Al raduno dei banchieri centrali che si svolge annualmente a Jackson Hole sulle Montagne Rocciose del Wyoming e centrato ogni volta su un tema economico rilevante per gli Stati Uniti e il mondo, arriva la conferma di un’economia Usa in ripresa. Un dato confortante ma tuttavia non sufficiente per modificare l’attuale orientamento espansivo della politica monetaria adottata dalla Federal Reserve, la banca centrale americana, che resta mirato a mantenere bassi i tassi di interesse ancora a lungo. “Cinque anni dopo la fine della Grande Recessione, il mercato del lavoro non si è ancora completamente ripreso dal profondo danno subito dalla crisi”, ha più volte ribadito Janet Yellen, attuale presidente della FED e una delle donne più potenti d’America. E ai falchi che vorrebbero invece un rialzo anticipato del costo del denaro per prevenire l’inflazione, Yellen ha riposto che i tassi d'interesse, che ora sono ai livelli minimi, potrebbero essere alzati prima e più rapidamente solo se i dati mostrassero dei miglioramenti sia termini di tasso di disoccupazione, ancora al di sopra del 7 per cento, che di salari minimi.
Alla lenta ripresa economica non sembra infatti corrispondere un miglioramento delle condizioni di vita. Il divario tra i ricchi e i poveri negli Stati Uniti sta aumentato in modo drammatico, un dato ancora più preoccupante se si considera che l’ultima volta che il 10% più ricco degli americani aveva la fetta così grossa di tutte le entrate del paese è stato negli anni '20, un periodo che culminò nel collasso di tutta l'esuberanza del decennio e nella Grande Depressione.
E tutto questo mentre Bank of America, tra le maggiori responsabili, insieme a JpMorgan Chase e Citigroup, della subprime mortgage financial crisis del 2008, ha patteggiato con il Dipartimento della Giustizia Usa una mega multa di 17 miliardi di dollari per archiviare i procedimenti sulle cartolarizzazioni e sui prodotti finanziari tossici che hanno rovinato intere famiglie. Secondo l’accusa, la banca, spinte da logiche di profitto a breve termine, ha trasformato prestiti di pessima qualità, in sostanza finanziamenti illiquidi, in strumenti negoziabili sul mercato, facendoli apparire investimenti solidi ed affidabili. Una crisi che ha avuto effetti gravosi su tutte le economie mondiali, in particolar modo sul "vecchio continente", dove la crisi dei debiti sovrani si è ormai tramutata in una crisi di identità e credibilità dell'Unione Europea e della sua moneta unica.

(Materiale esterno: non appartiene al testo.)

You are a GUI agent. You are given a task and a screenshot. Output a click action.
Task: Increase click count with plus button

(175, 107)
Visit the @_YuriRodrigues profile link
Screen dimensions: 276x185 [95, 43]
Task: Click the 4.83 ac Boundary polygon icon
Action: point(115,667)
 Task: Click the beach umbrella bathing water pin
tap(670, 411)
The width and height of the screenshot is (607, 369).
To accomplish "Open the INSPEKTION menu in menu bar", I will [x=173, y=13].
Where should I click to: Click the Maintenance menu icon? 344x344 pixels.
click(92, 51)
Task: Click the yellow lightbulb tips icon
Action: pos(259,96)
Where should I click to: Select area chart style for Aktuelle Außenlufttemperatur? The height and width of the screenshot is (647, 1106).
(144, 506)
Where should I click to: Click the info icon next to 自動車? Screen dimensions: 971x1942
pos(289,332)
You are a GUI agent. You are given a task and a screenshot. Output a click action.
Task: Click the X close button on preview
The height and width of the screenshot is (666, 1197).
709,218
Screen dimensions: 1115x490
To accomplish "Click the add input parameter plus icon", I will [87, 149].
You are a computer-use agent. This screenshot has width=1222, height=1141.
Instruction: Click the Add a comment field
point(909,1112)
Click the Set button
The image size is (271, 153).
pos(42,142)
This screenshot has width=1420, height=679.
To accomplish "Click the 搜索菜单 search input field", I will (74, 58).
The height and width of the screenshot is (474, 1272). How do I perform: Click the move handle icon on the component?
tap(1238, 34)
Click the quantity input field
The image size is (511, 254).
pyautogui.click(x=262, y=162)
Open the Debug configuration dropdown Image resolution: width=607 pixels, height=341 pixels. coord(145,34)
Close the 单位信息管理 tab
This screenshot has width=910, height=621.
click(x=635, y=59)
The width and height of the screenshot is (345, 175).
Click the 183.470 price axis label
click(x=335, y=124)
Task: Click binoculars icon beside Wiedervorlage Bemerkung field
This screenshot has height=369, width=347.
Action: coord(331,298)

Su questo punto Mario Draghi, Governatore della Banca Centrale Europea, proprio durante il summit a Jackson Hole, ha dichiarato che la Bce, nel caso di un peggioramento dell’economia dell’Eurozona, messa a dura prova dalla crescita zero del Pil registrato nel secondo trimestre 2014, dal rallentamento della Germania e dalle tensioni geopolitiche nell’Est Ucraina e nel Medio Oriente, è più pronta a usare «misure non convenzionali». Un’apertura rispetto all’impostazione generale di austerity in cui è inquadrata la politica economica europea e che secondo molti economisti, tra cui Joseph Stiglitz, Premio Nobel per l’economia nel 2001, non ha favorito la crescita dei paesi europei e l’uscita da una fase prolungata di stagnazione. Si tratterebbe del cosiddetto Quantitative Easing, simile a quello della FED, vale a dire la creazione di moneta di una banca attraverso il riacquisto di titoli di Stato e privati per iniettare liquidità all’economia e stimolare la ripresa. Un’operazione che nell’Eurozona, almeno nelle intenzioni di Draghi, interesserà i soli titoli privati, debiti delle imprese e delle famiglie, da collocare sul mercato al fine di salvaguardare le aspettative di inflazione nel medio-lungo termine e scongiurare il rischio di deflazione che sta diventando sempre più reale.
“Quantità di aggiustamenti fiscali o monetari non può comunque sostituire le necessarie riforme strutturali, aggiunge Draghi, soprattutto in quei paesi come l’Italia dove la disoccupazione strutturale era già molto alta prima della crisi e i governi devono accelerare le riforme per rendere efficienti e competitive le rispettive economie”.
Sulle Montagne Rocciose americane si rinnova così il confronto tra politiche monetarie di Fed e Bce in risposta alla crisi finanziaria che pone ancora una volta l'accento sulla mancanza, nel caso specifico dell'Unione Europea, di un coordinamento tra una politica monetaria univoca e una molteplicità di politiche fiscali stabilite indipendentemente a livello dei singoli Stati membri. Una divergenza fondamentale che rende nel complesso gli Stati europei e la valuta europea da sempre più vulnerabili rispetto a Stati Uniti e dollaro.